Manchester United’s trip to Arsenal is a chance to take stock of the club’s progress this year under Ole Gunnar Solskjaer.
The club travel for a New Year’s Day fixture in north London with their opponents now headed up by Mikel Arteta. His appointment brings with it some of the same goodwill that Solskjaer carries with him - but it has been far from easy for the former striker at Old Trafford.
There are clearly differences in the situations between Solskjaer and Arteta and the latter’s time under Pep Guardiola marks him out as a manager with potential. There is insufficient evidence to suggest Arteta is the right or wrong choice for Arsenal, while after a year Solskjaer has demonstrated both his limitations and his promise.
His greatest achievement is that he still retains the support of the dressing room, no small feat with a squad of players which has seen off one manager after another. If anything, the exuberant spirit that came with United's initial resurgence under Solskjaer has been rekindled. Recently, there have been indications that lesser teams are more vulnerable to United’s attack after a frustrating period of results against the league's smaller clubs.

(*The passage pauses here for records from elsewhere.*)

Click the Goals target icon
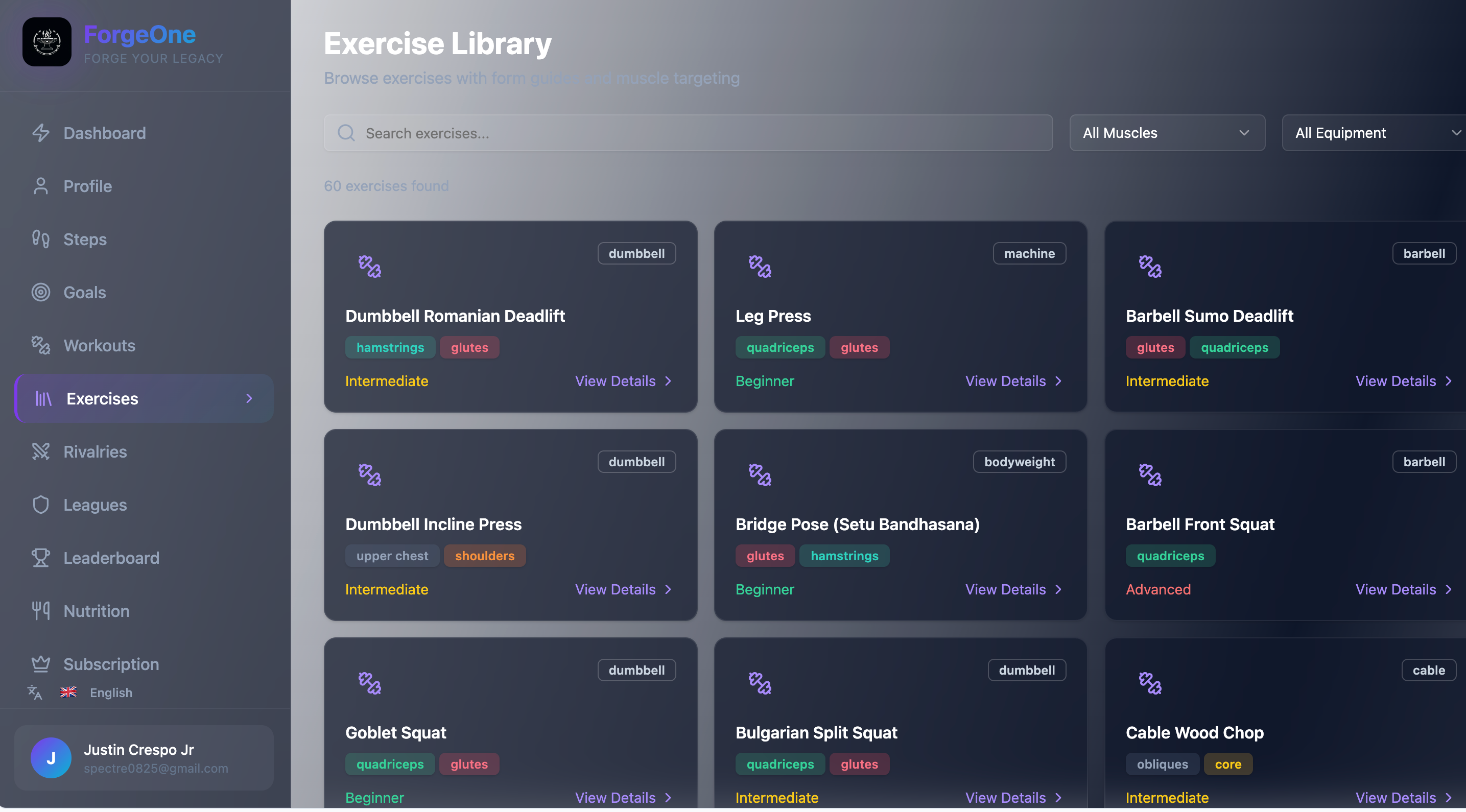Screen dimensions: 1466x812 pos(40,293)
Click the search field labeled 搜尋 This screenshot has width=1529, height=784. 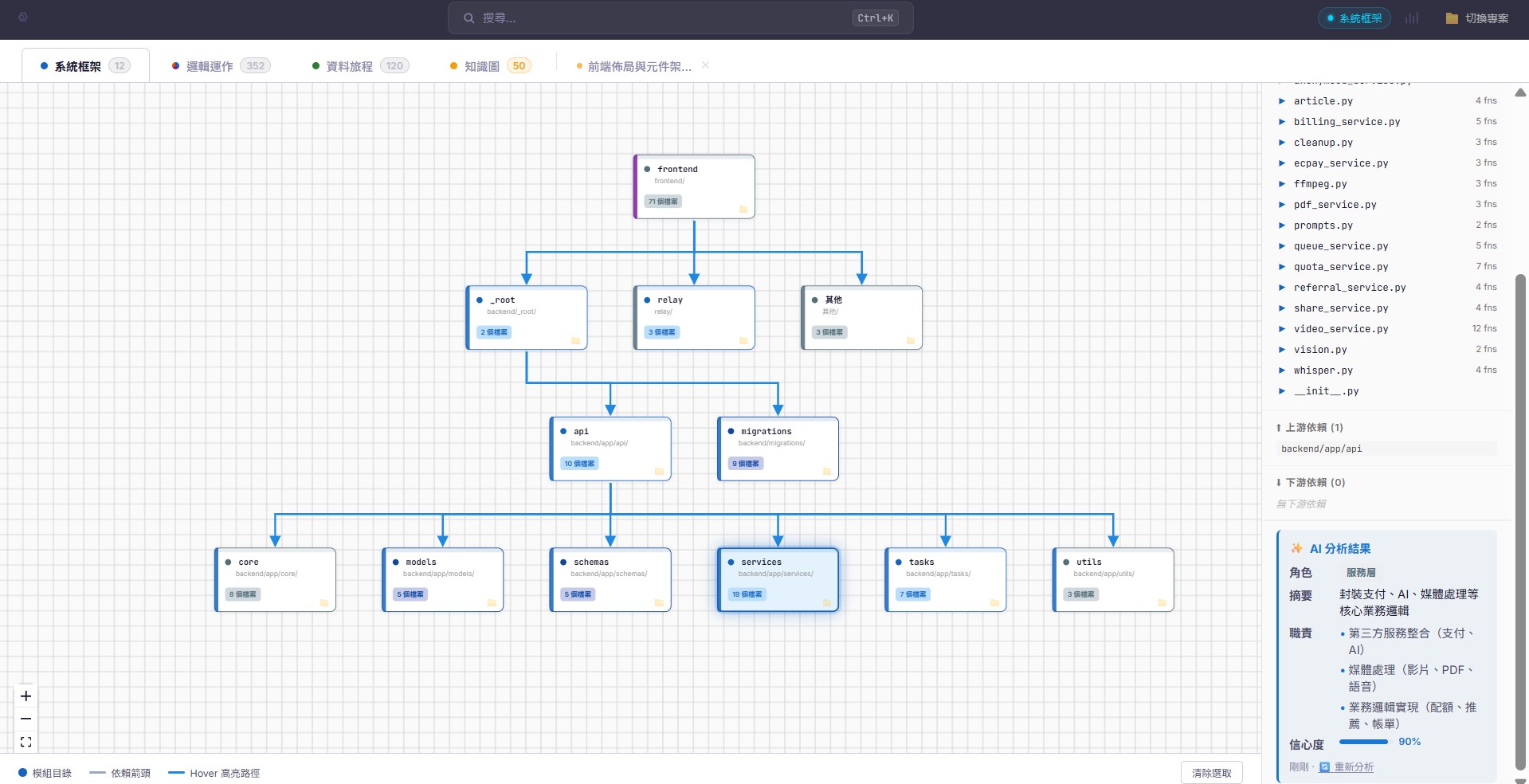pyautogui.click(x=677, y=18)
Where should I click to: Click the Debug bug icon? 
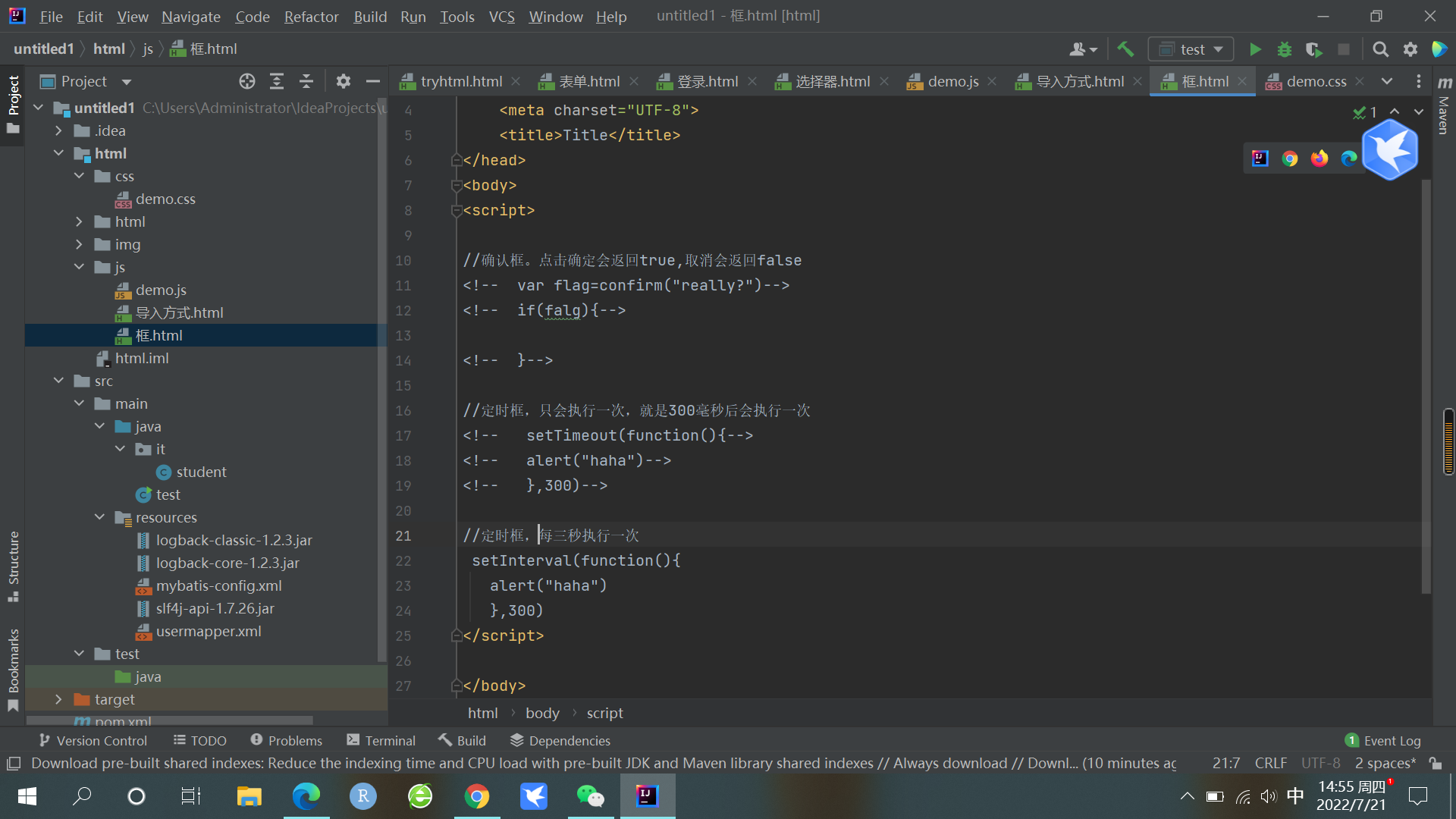pyautogui.click(x=1285, y=49)
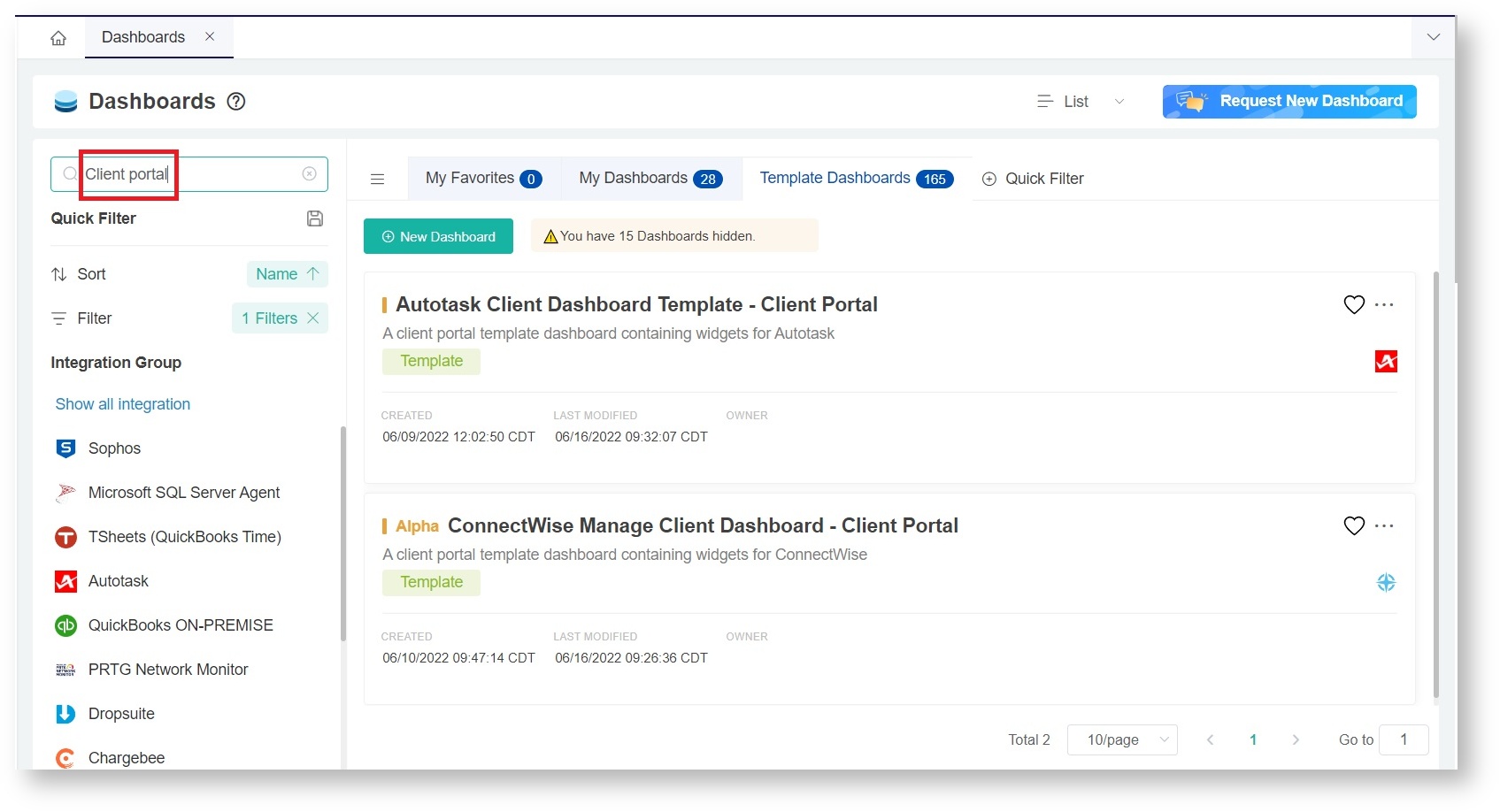Favorite the ConnectWise Manage Client Dashboard
This screenshot has height=812, width=1500.
coord(1353,525)
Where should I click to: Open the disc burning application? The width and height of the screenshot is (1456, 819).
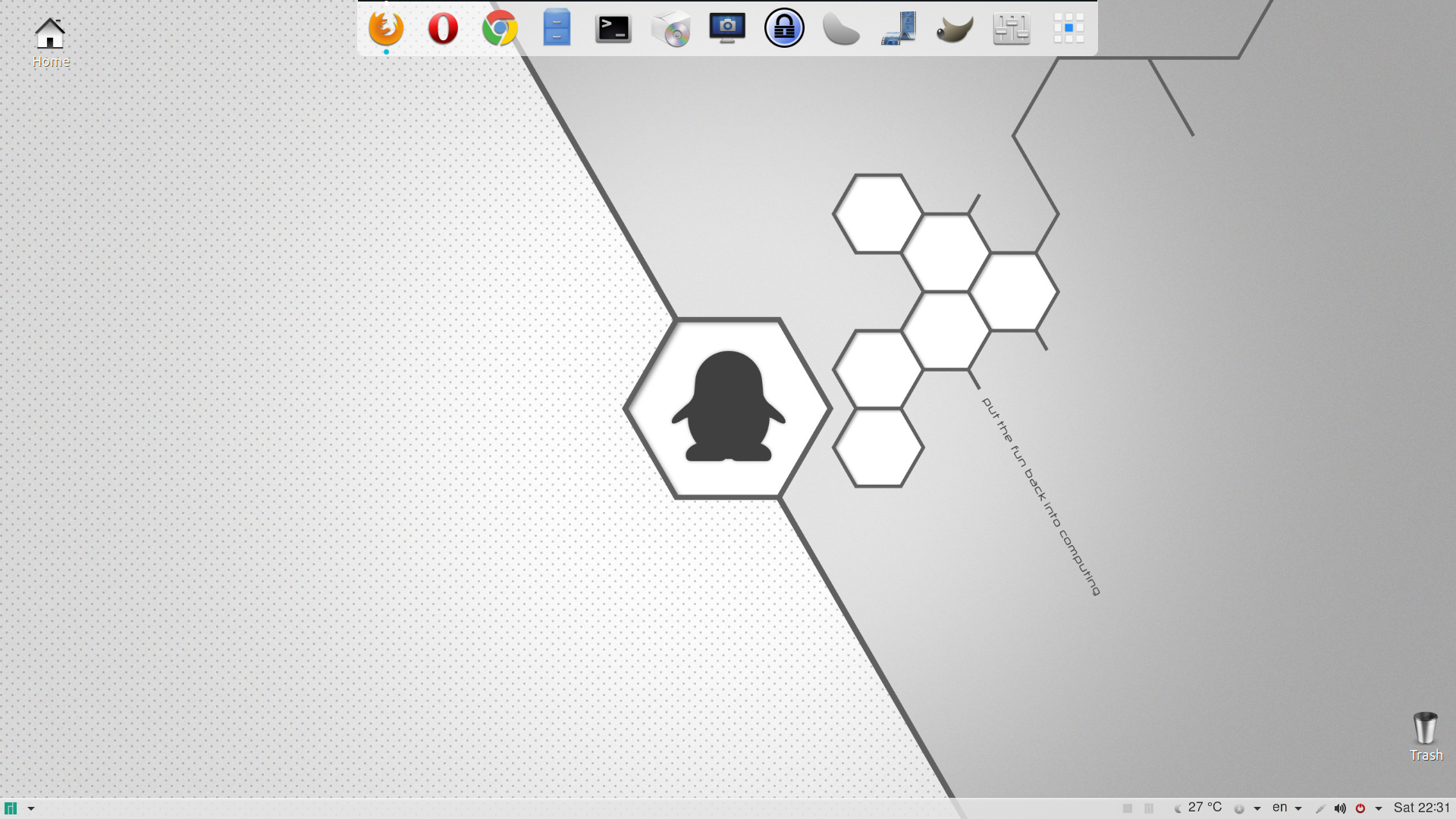pyautogui.click(x=670, y=28)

Admittedly, doubts persist. United might be close to the Champions League spots but they are barely clear of mid-table. A tight chasing pack suggests that United are on the fringes of Premier League mediocrity. But there is no guarantee that they are not also firmly embedded in it.
If there is to be a tactical improvement, it must come with the club’s existing players proving that Solskjaer is not just an encouraging figurehead, but a coach who can do more than just assemble a starting XI.
“Starting XI” is the pertinent phrase, too, because there remain justified doubts that his substitutions change matches.
Mason Greenwood’s excellence means that if you need a goal, put him on the pitch. The doubts creep in when Andreas Pereira is seen as a superior option to James Garner, or if Jesse Lingard continues to play ahead of Angel Gomes.
Solskjaer is somewhat trapped; he can't risk damaging the confidence of young players he eventually wants to use but is punished for using senior players he knows for certain are not capable. A more aggressive manager - more confident in his ability to not only play but improve youngsters - might approach a game with more swagger.
It is well established that United exploit the spaces granted to them by better sides but struggle to break down teams who are ready to launch their own counter-attacks. Solskjaer should be able to figure this conundrum out with the players at his disposal.
Going into the opening of the transfer window, there is a chance for executive vice-chairman Ed Woodward to paper over the cracks, and to give an as-yet unproven manager the chance to learn on the job. Signing, for example, a James Maddison or a Christian Eriksen would obviate the need for Solskjaer to find his own solutions from Juan Mata and Lingard.
Against Arsenal, Solskjaer will have no new players to use. He may have Paul Pogba back, and, just as it was for Jose Mourinho, finding a way to get the best out of him could be the difference between success and failure.
Solskjaer’s approach has probably been the best one at hand. He has been unrelentingly positive and fulsome in his praise of the World Cup winner. Instead of subbing him or dropping him pointedly, he has put him at the centre of the team whenever possible.
When these two sides met earlier this season, Pogba featured for the last time before his lengthy injury problems kicked in. If he were to return at his best then a top-four finish would seem more likely. However, there is no guarantee that Pogba will even be at the club by the end of the transfer window.
Whether Solskjaer can engender the much-needed application from Pogba for the rest of the season is far from clear. After a year in charge it is a testament to the intractable nature of the problems facing him that he has made only negligible headway to overcoming his biggest obstacle.